### The problem
For the material that follows, return exactly the lines from the one with "Where should I" through the one with "Select the cmd", both ends included.

### Provided data
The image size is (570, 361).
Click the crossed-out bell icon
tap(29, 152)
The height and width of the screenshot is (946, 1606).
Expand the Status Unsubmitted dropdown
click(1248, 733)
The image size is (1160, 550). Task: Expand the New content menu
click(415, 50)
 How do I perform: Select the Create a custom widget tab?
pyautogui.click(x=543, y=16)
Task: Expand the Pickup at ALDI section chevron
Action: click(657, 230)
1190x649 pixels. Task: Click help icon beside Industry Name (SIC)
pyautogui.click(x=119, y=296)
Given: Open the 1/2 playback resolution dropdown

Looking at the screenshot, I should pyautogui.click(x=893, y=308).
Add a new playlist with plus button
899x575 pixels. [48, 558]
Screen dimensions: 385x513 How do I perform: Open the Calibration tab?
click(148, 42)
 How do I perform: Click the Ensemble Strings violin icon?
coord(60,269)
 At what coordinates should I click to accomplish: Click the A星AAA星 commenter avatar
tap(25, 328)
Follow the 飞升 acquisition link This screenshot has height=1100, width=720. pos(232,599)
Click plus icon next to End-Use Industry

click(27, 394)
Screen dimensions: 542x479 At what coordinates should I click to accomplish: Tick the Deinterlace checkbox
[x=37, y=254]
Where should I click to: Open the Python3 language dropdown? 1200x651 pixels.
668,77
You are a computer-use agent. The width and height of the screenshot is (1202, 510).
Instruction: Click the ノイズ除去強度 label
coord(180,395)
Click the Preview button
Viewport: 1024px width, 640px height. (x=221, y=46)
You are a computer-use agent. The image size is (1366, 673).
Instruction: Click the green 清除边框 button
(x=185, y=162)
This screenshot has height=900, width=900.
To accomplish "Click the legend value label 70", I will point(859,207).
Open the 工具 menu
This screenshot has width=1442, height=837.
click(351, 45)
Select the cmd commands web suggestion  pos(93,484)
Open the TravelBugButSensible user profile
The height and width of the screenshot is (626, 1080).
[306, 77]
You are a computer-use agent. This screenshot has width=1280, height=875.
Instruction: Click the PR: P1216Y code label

### Output for this task
Where should I click to: Open the Python3 language dropdown? 1200x651 pixels.
668,77
You are a computer-use agent. The width and height of the screenshot is (1202, 510).
Instruction: Click the ノイズ除去強度 label
coord(180,395)
Click the Preview button
Viewport: 1024px width, 640px height. (x=221, y=46)
You are a computer-use agent. The image size is (1366, 673).
Instruction: Click the green 清除边框 button
(x=185, y=162)
This screenshot has height=900, width=900.
To accomplish "Click the legend value label 70", I will point(859,207).
Open the 工具 menu
This screenshot has width=1442, height=837.
click(351, 45)
Select the cmd commands web suggestion  pos(93,484)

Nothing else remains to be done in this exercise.